Job A:
Retype the passage on collective variables from "To understand this" to "in diffusion processes.".

Text:

◇ ◇ ◇

To understand this file, note that the first line specifies the number of collective variables describing the chemical reaction. Each collective variable is represented by a separate $COLVAR block. The COLVAR_type keyword indicates the type of variable, such as “BOND,” “ANGLE,” “DIHEDRAL,” or “PPLANE.” The atoms keyword includes the Amber indices of the atoms associated with the specific COLVAR_type. For distances, two indexes are used; for angles, three indexes; and for dihedrals and planes, four indexes are utilized. Additionally, comments after the indexes will help to identify the variable being described (optional). Finally, in some $COLVAR blocks, there may be an optional box keyword that constrains the collective variable within a specified range, typically to prevent the string from getting lost in diffusion processes.

7
$COLVAR
COLVAR_type = "BOND"
atoms = 2242, 4674      !S····C=O
box = 1.3, 4.0
$END

$COLVAR
COLVAR_type = "BOND"
atoms = 4674, 4675      !C=O
$END

$COLVAR
COLVAR_type = "BOND"
atoms = 4675,   4678    !C=O····HO
$END

$COLVAR
COLVAR_type = "BOND"
atoms = 4678,  4677     !H-O inh
$END

$COLVAR
COLVAR_type = "BOND"
atoms = 4677,   618     !HO····HEHis
$END

$COLVAR
COLVAR_type = "BOND"
atoms = 618, 617        !His.HE-NE.His
$END

$COLVAR
COLVAR_type = "BOND"
atoms = 2242, 618       !S····HEHiS
box = 1.0, 4.0
$END

Next we have to define roughly the reaction mechanism pathway.

3.2. guess

In this file we will propose our hypothesis for the reaction mechanism pathway:

5
        3.20    1.20    3.00    1.00    3.20    2.00    1.30
        2.80    1.25    2.85    1.00    2.60    1.50    1.30
        2.40    1.30    2.70    1.00    2.05    1.00    2.20
        2.00    1.35    1.40    1.21    1.40    1.00    3.00
        2.00    1.40    1.00    2.53    1.00    1.80    3.00

The first line indicates the number of steps used to describe the reaction, which is five in this case. Following that, each subsequent line represents the values of the collective variables (CVs) at each step. Each column corresponds to a specific CV, and each row represents a different step.

Typically, the values for the CVs in the reactants, products, or any stable intermediate steps are obtained by averaging their values from previous molecular dynamics simulations at those specific steps. While it is recommended, this approach is not mandatory. If these values are obtained in this manner, the ends of the string can be fixed, meaning their values remain constant throughout the simulation. This can be specified in the STRING file.

◇ ◇ ◇

Input data:
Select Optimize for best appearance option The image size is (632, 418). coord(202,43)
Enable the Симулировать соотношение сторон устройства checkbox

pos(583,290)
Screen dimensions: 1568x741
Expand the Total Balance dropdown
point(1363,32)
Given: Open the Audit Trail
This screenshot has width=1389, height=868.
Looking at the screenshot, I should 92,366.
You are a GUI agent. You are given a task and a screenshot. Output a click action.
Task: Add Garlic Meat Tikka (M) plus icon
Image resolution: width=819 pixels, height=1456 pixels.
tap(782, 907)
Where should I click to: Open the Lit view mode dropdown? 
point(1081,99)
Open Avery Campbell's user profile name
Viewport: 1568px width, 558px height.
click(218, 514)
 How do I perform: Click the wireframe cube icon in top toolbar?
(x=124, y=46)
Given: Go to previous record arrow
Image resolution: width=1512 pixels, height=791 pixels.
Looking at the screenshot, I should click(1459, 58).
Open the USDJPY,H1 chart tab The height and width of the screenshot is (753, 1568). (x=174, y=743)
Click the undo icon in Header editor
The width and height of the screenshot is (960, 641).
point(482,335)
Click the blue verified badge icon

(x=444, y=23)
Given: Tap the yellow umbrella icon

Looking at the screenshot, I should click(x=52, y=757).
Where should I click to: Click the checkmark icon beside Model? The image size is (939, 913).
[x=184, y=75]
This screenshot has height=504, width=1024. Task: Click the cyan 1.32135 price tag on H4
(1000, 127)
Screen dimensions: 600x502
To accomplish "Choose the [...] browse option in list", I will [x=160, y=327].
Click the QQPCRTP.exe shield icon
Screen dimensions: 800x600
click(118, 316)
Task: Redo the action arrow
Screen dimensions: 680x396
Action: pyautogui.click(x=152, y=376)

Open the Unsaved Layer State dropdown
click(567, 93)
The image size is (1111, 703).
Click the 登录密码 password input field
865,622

◇ ◇ ◇

Job B:
Turn the rows from the line with "Where should I click to: Open" to the line with "(x=444, y=23)" (both included) into a numbered list, omitting blank lines.

Full solution A:
To understand this file, note that the first line specifies the number of collective variables describing the chemical reaction. Each collective variable is represented by a separate $COLVAR block. The COLVAR_type keyword indicates the type of variable, such as “BOND,” “ANGLE,” “DIHEDRAL,” or “PPLANE.” The atoms keyword includes the Amber indices of the atoms associated with the specific COLVAR_type. For distances, two indexes are used; for angles, three indexes; and for dihedrals and planes, four indexes are utilized. Additionally, comments after the indexes will help to identify the variable being described (optional). Finally, in some $COLVAR blocks, there may be an optional box keyword that constrains the collective variable within a specified range, typically to prevent the string from getting lost in diffusion processes.

Full solution B:
1. Where should I click to: Open the Lit view mode dropdown? 
2. point(1081,99)
3. Open Avery Campbell's user profile name
4. Viewport: 1568px width, 558px height.
5. click(218, 514)
6.  How do I perform: Click the wireframe cube icon in top toolbar?
7. (x=124, y=46)
8. Given: Go to previous record arrow
9. Image resolution: width=1512 pixels, height=791 pixels.
10. Looking at the screenshot, I should click(1459, 58).
11. Open the USDJPY,H1 chart tab The height and width of the screenshot is (753, 1568). (x=174, y=743)
12. Click the undo icon in Header editor
13. The width and height of the screenshot is (960, 641).
14. point(482,335)
15. Click the blue verified badge icon
16. (x=444, y=23)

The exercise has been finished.